- SOURCE -
In the depths, where the surrender was inevitable and complete… there was Life blessed, broken, and shared, with all barriers to Love fully ripped away.
There in the darkness, when the only light was You to keep me hopeful as I travelled deeper .. Your light shining in safe spaces and safe people… it was there that I learned what a true leap of faith is- a terrorizing, trembling, whole body-mind-soul sitting-with and being-led in every single moment that is both no movement and complete destruction at the same time.
The leap of faith is the trust that ALL roads lead to Love. And Your road, which makes the least sense of all in the world, is the only road that makes sense when ALL parallel lives become One.
I am ready. I am ready in a new way to be Love, to receive Love, to offer Love. Because now I know Love in a new way. I have both been Transformed and am being Transformed.
So many years ago, the revelation – “Enough is enough, Arlene. You can’t out swim Grace.”Finally, last year, with my assent to Embrace as my Word, I turned and held my heart-soul wide open to embrace Grace.
And in the looking back at everything that unfolded, and looking now at what is emerging..What else could I, would I, should I, have expected, when I asked to Embrace Grace?
Love changes Everything.
Love never fails.
And oh, my Love, my Life, my Everything… how grateful I am for Your promise!

- RECORD EXTRACTS -
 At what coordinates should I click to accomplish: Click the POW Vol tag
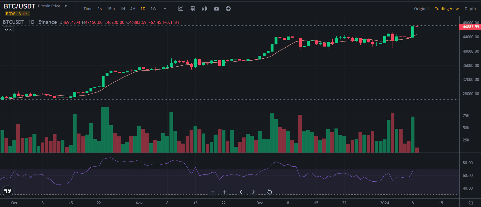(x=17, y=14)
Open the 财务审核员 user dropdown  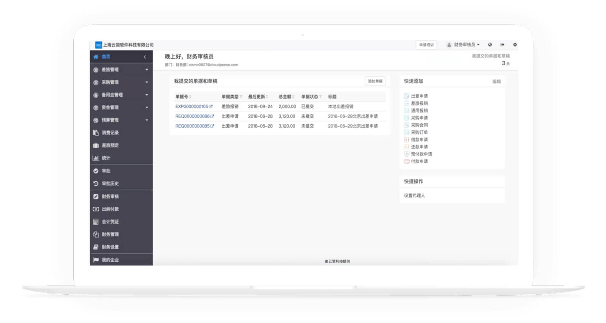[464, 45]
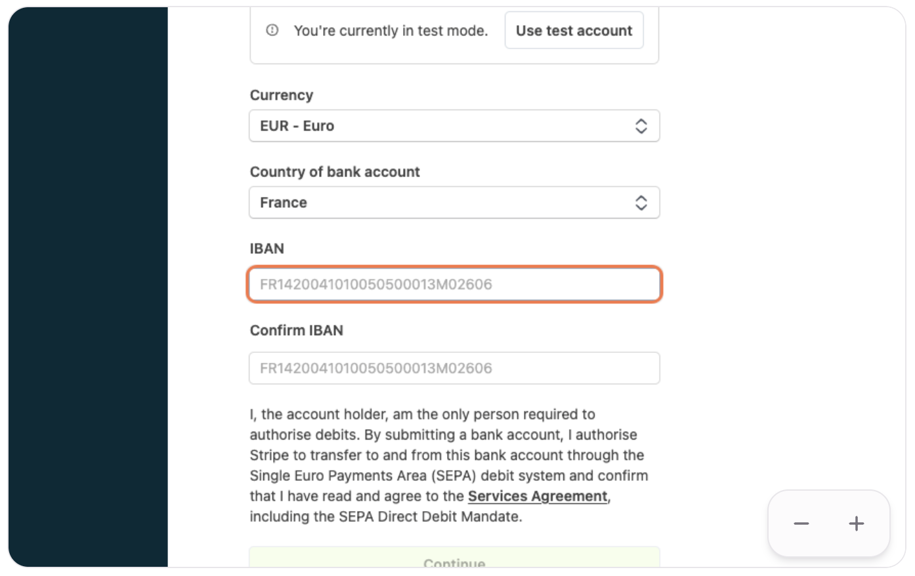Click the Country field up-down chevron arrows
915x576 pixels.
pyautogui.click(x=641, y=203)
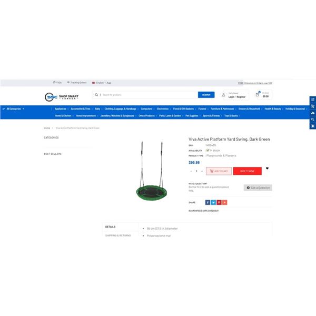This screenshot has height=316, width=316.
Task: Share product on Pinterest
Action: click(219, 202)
...
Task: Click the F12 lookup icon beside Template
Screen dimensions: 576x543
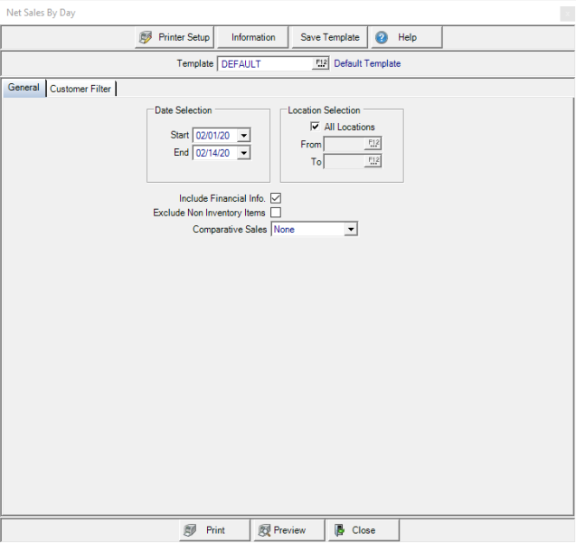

- EXERCISE TASK A -
Repeat the reflection word for word, starting at "I am ready." and ending at "am being Transformed.".
- EXERCISE TASK B -
Summarize the reflection in two sentences.
- EXERCISE TASK C -
Does the reflection support each statement below? Answer yes or no for each one, and quote the words of the reflection that decide it.
(i) The leap of faith is the trust that all roads lead to Love.
(ii) Love sometimes fails.
(iii) The turn to embrace Grace happened many years ago.
These records were taken from a separate source.

- EXERCISE RESULT A -
I am ready. I am ready in a new way to be Love, to receive Love, to offer Love. Because now I know Love in a new way. I have both been Transformed and am being Transformed.

- EXERCISE RESULT B -
The reflection describes learning in the darkness what a true leap of faith is, namely the trust that all roads lead to Love, and the writer says they are now ready in a new way to be, receive, and offer Love. It recalls taking Embrace as a Word last year and holding the heart-soul wide open to embrace Grace, and it affirms that Love changes everything and never fails.

- EXERCISE RESULT C -
(i) Yes: "The leap of faith is the trust that ALL roads lead to Love."
(ii) No: "Love never fails."
(iii) No: "Finally, last year, with my assent to Embrace as my Word, I turned and held my heart-soul wide open to embrace Grace."